Christopher, his eyes filled with concern, looked upward at the archaeologist.
“Randy, they’ve got Susie. Why? What do they want with her?”
“It’s okay, Chris. We’ll find her. They are just trying to frighten us. We’ll get her back real soon. You’ll see.”
They had ratcheted up the intrigue yet another notch, Randall Prouse thought, not nearly as certain Susie could be retrieved as his words of assurance implied.
George Jenkins turned up the volume of the satellite phone to hear above the whining thumps of the helicopter engines. He spoke after several seconds of listening to one of his lieutenants on the other end.
“Take her to the valley tram. Get her to the remote lab as soon as possible. And, Philbee, there is no margin for error in these things. Got that?”
He snapped the phone off and stowed it in a compartment.
The woman was leverage against the others --her husband and the archaeologist--doing something to interfere. Their activities were impossible to control when they were helped by the enemy. The power they wielded was equal to his own, and he needed the leverage.
He had her now. But until the snatching of the woman at the hotel, they had been thwarted from abduction of the three enemies. The prayers had made it impossible. But, what did it mean? They were finally able to grab her. He didn’t have time
to analyze…
There was the business of the others, the younger ones to deal with, Jenkins thought, looking at the red and amber lights of the large scope to the left of his left knee.
He turned to the pilot in the seat on the other side of the scope.
“What are they telling you?”
Jenkins shouted to be heard above the noisy engine sounds, frowning in concentration at the Terrain Recon-scope.
“They’ve got them framed within a half-kilometer of the overlook, sir,” the pilot reported.
“Good. Good…” the black ops chief said, but in volume too low for the pilot to hear.
The early evening had been clear. But, now dark, heavy clouds smothered the last light of the day. Jeddy broke the trail several meters in front of Nigel Saxton, who held the beam of Zeke’s flashlight in the direction his compass told him the cusp of the overlook laid.
He thought about the instrument’s brilliant light. It had not dimmed since the first moment he turned it on those days ago, when the old hermit gave it to him. Yet, he could find no place for batteries.
If MI-7 had something like the amazing instrument, he had never seen it. And, he would have been among the first in the field to be issued such a light.
Did it actually have the paranormal properties which the others –not he and Clark Lansing—attributed to it? Did the vanishing of the hideous creatures really happen because of the light? Was the girl’s toe really healed before their eyes? Or had the supposed miracles been the figment of the imaginations of those who were desperate for help from any quarter, even from the supernatural?

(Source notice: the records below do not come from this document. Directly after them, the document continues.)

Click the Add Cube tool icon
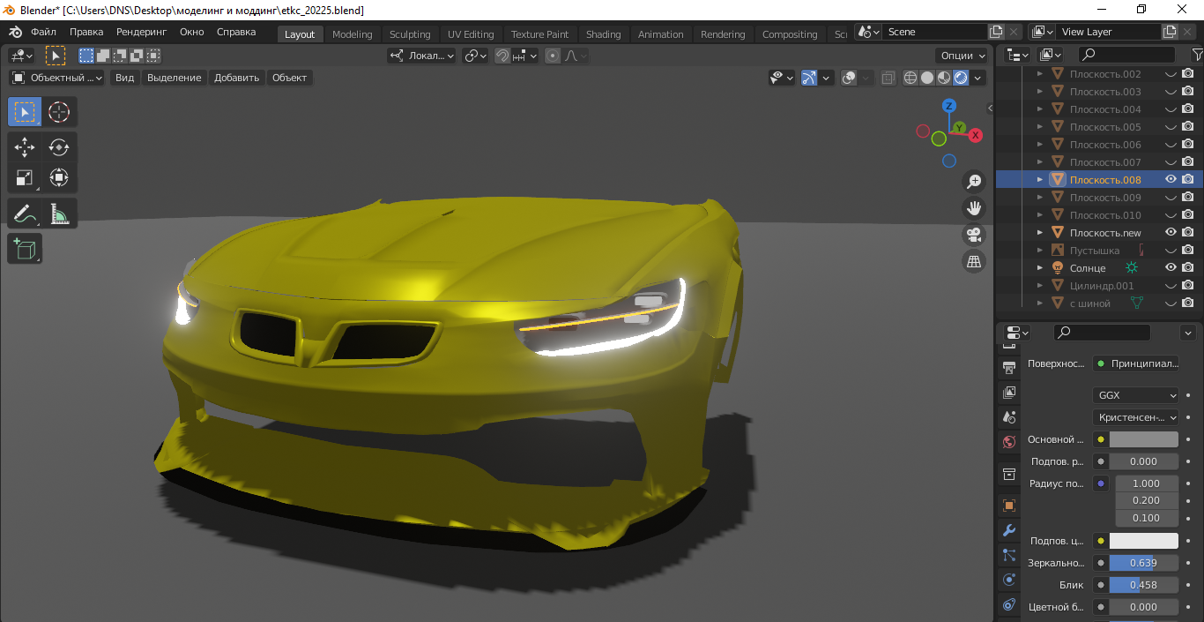Viewport: 1204px width, 622px height. (x=25, y=249)
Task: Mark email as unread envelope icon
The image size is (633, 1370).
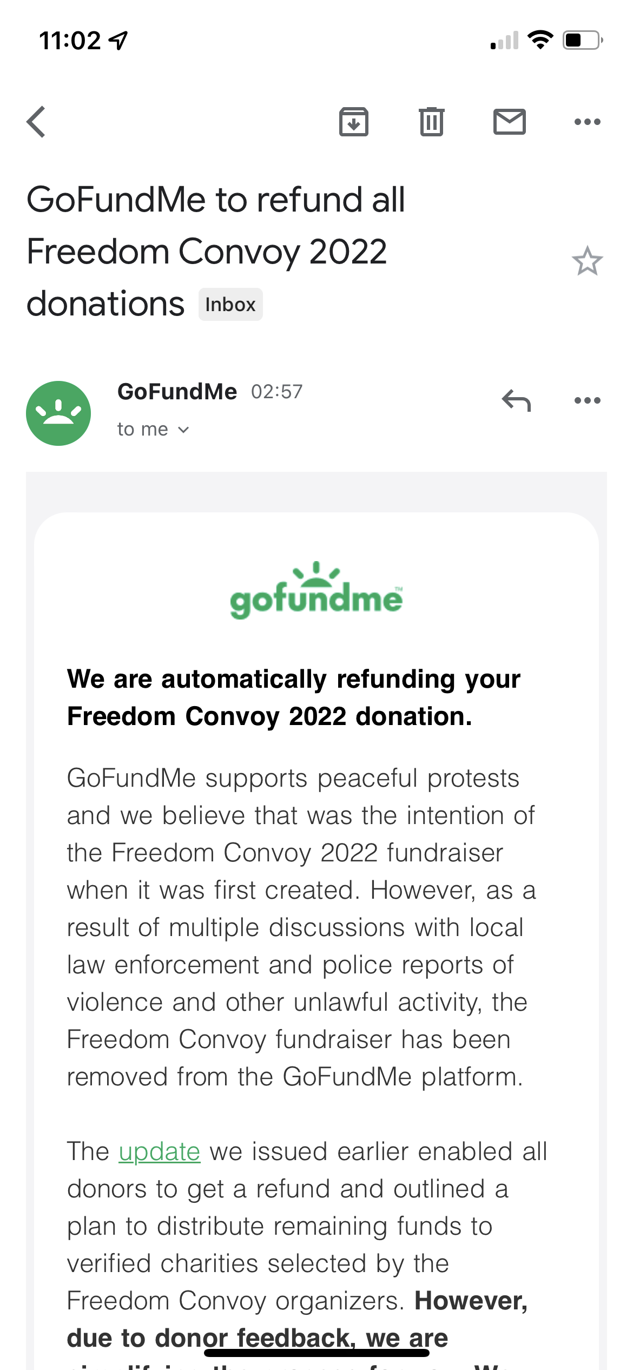Action: 509,122
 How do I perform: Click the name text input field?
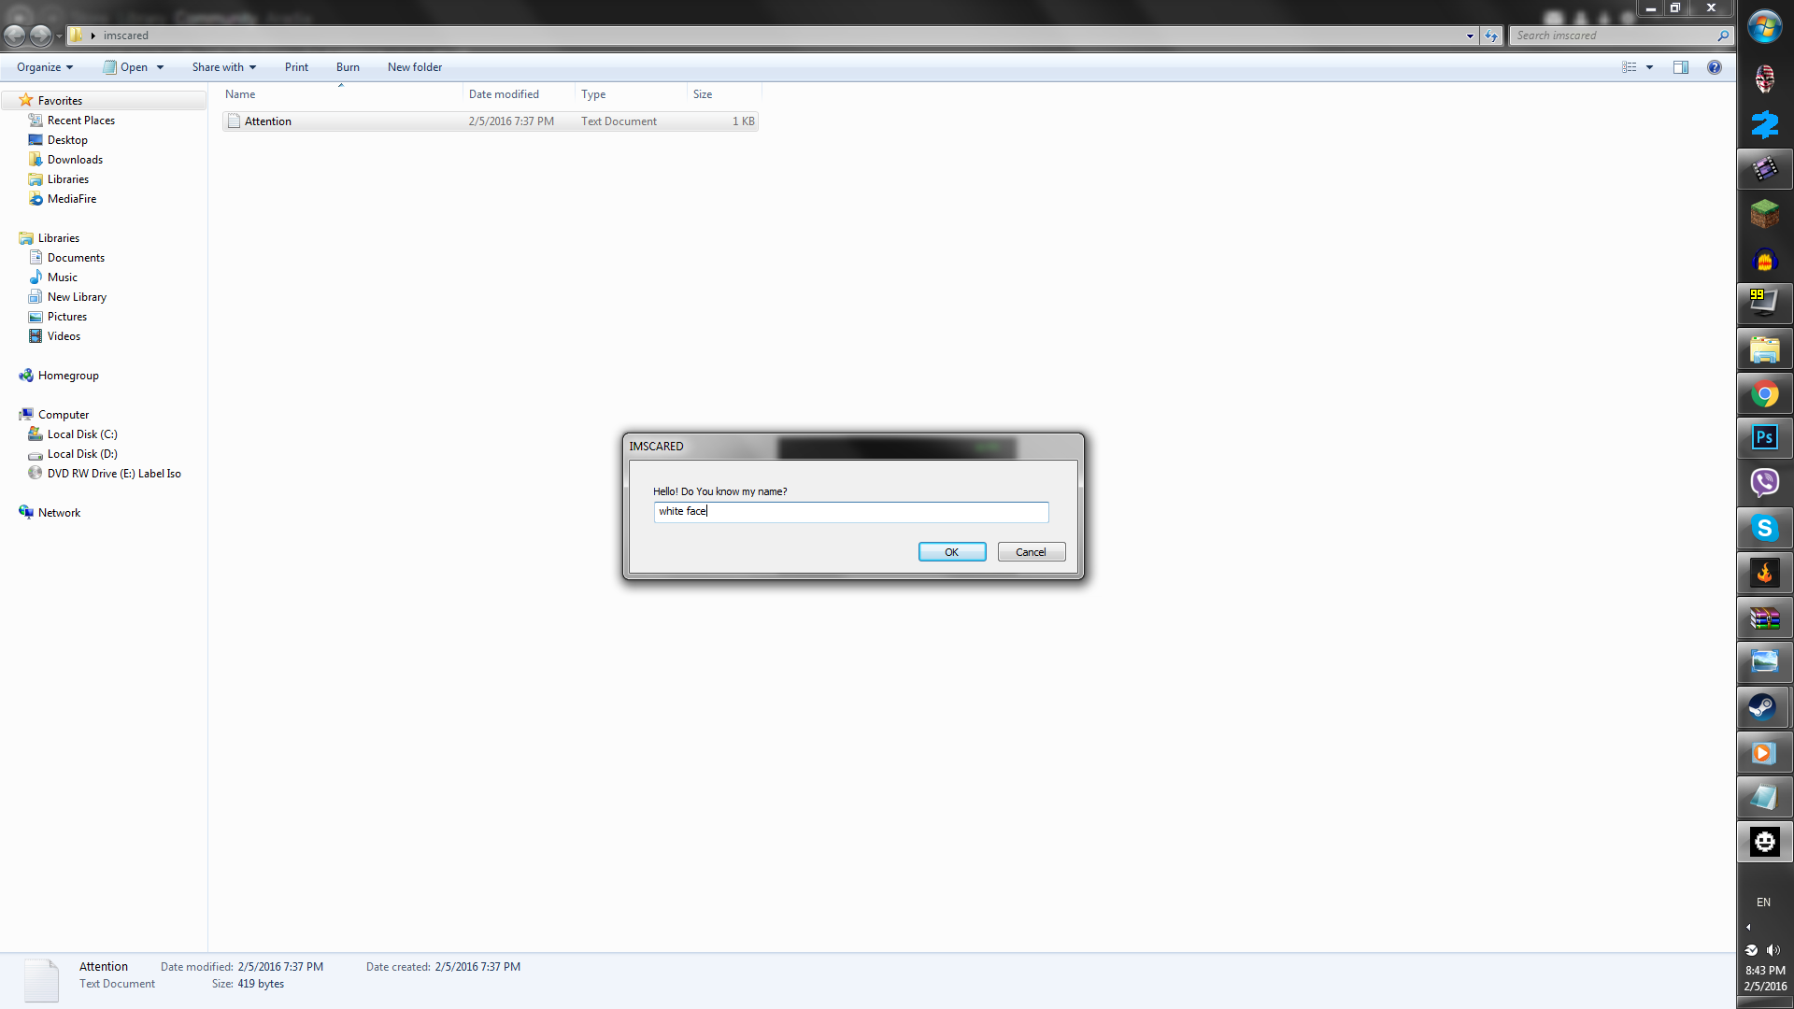(850, 512)
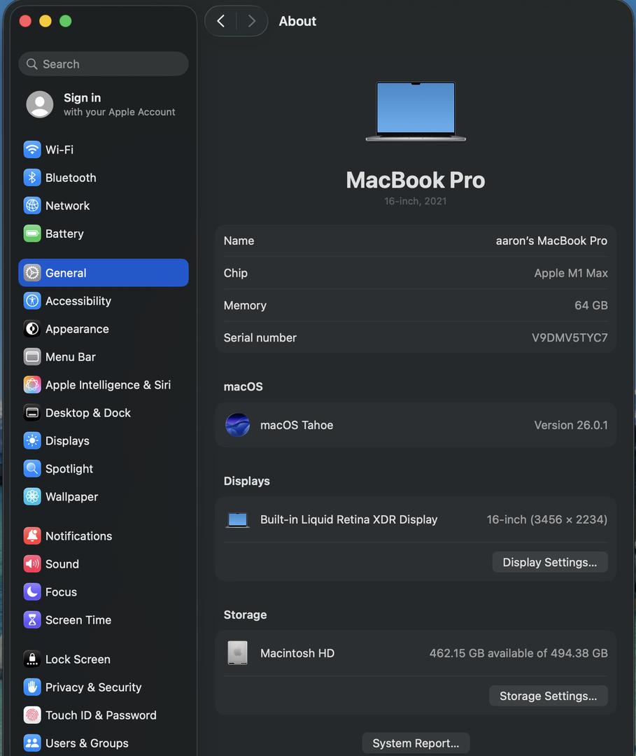
Task: Click the Touch ID fingerprint icon
Action: pos(32,715)
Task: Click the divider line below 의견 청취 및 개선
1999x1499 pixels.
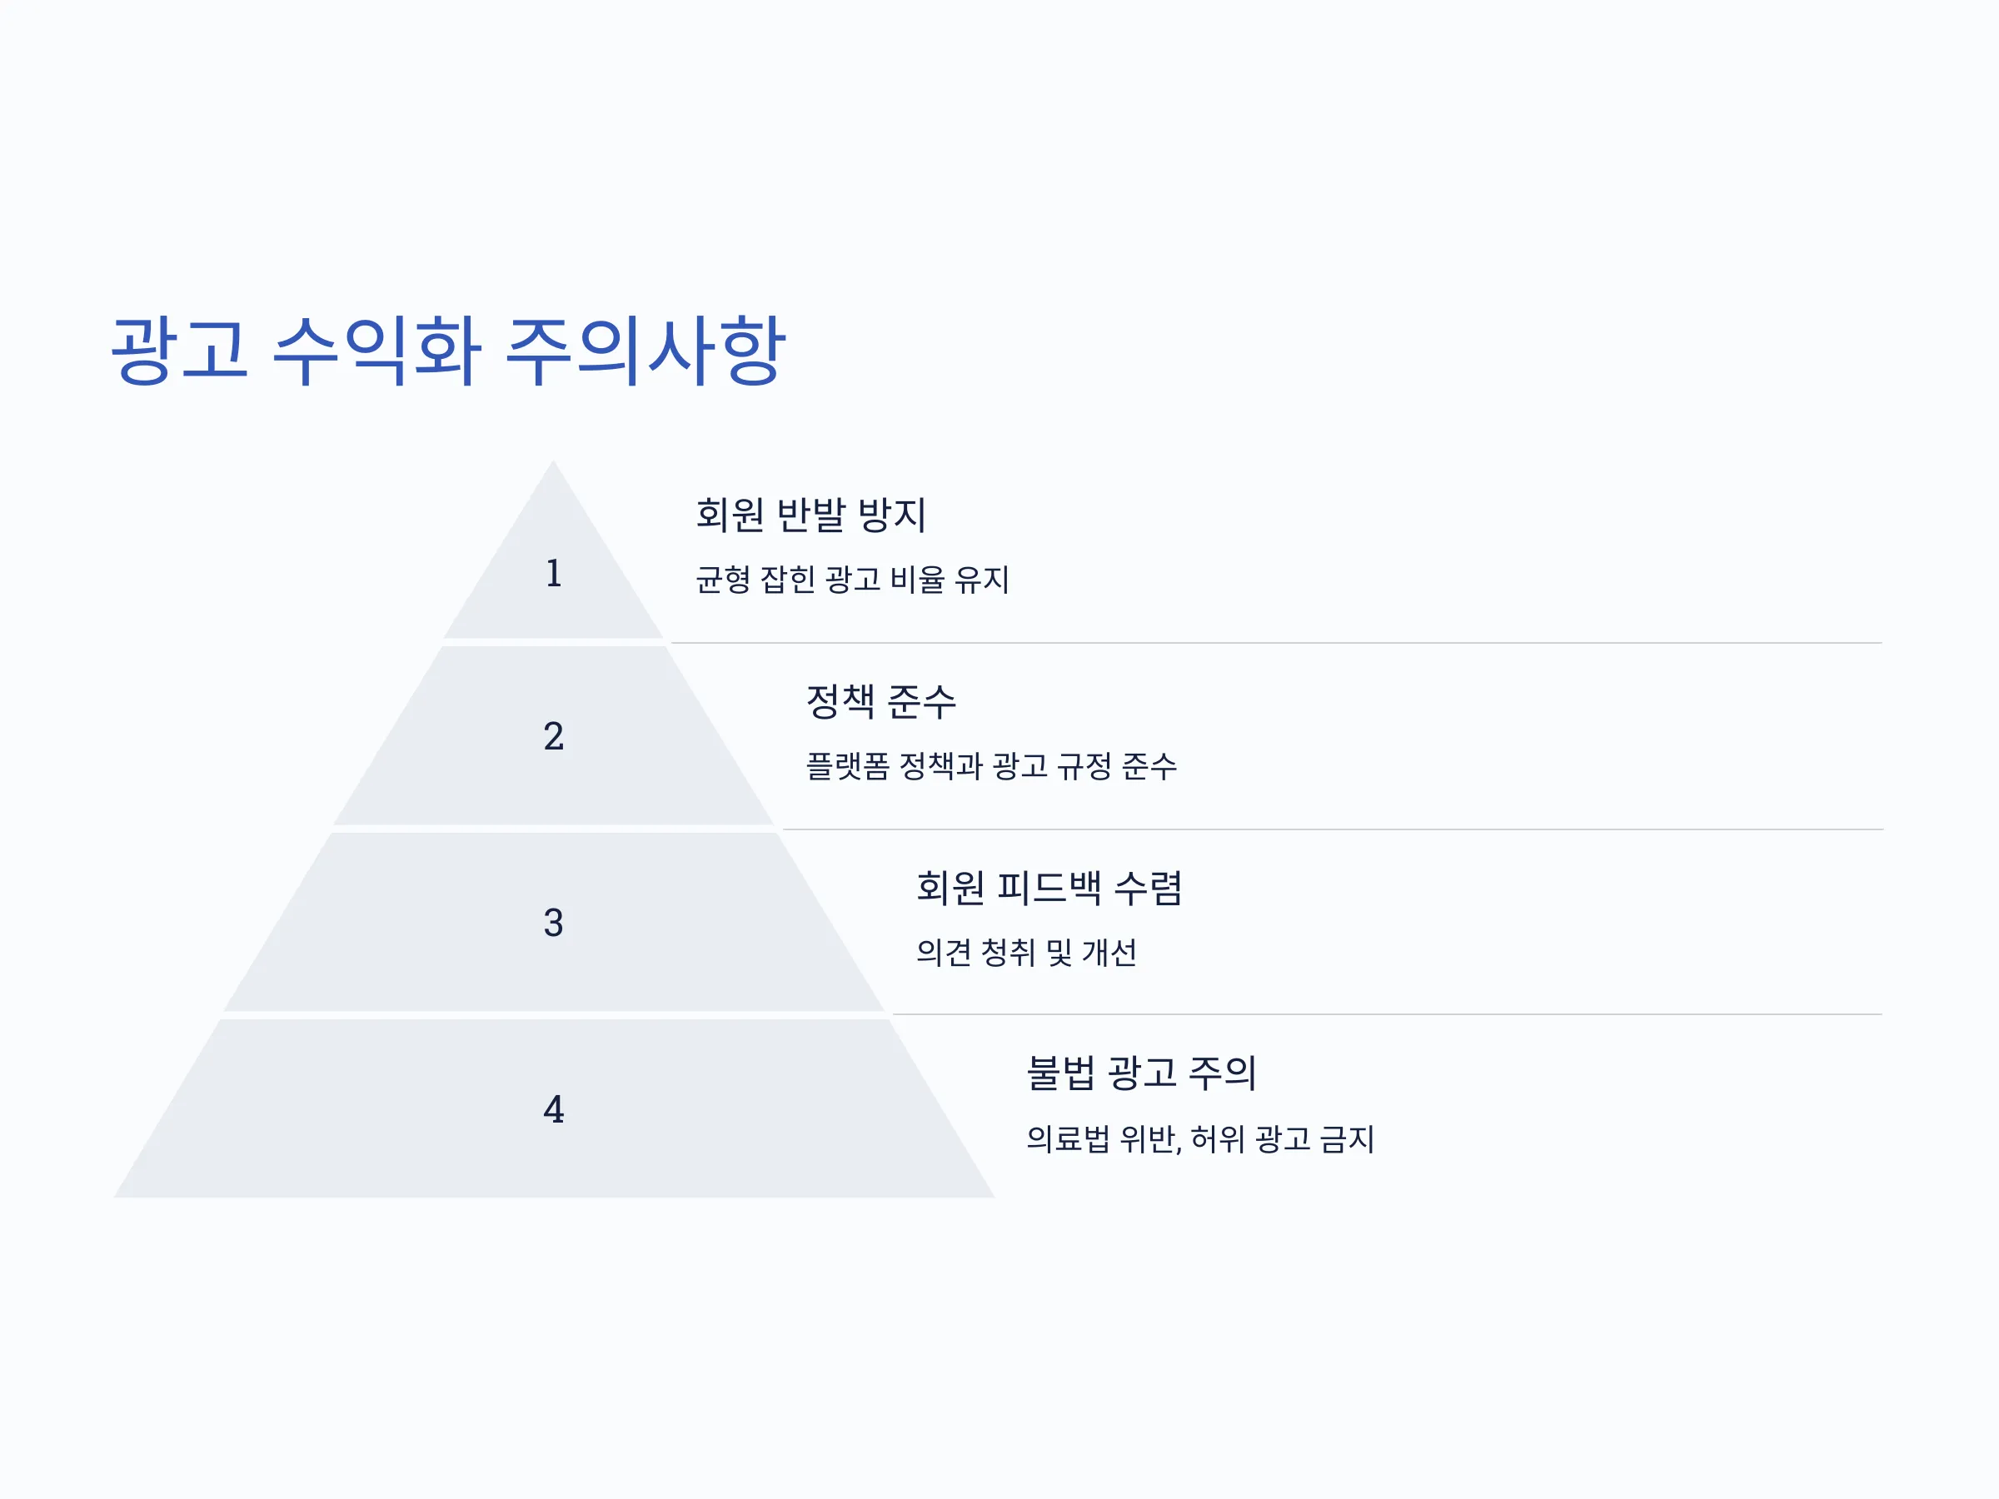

White puffs of breath expelled into the light provided by Zeke’s flashlight beam. The temperature had dropped considerably, the Brit thought, thinking on whether it would be good to look for shelter until close to next daybreak.
No. All seemed relatively fresh, and all were young. Most of all, they were all determined to find the girl and her parents. Best to press forward to the overlook and see what developed.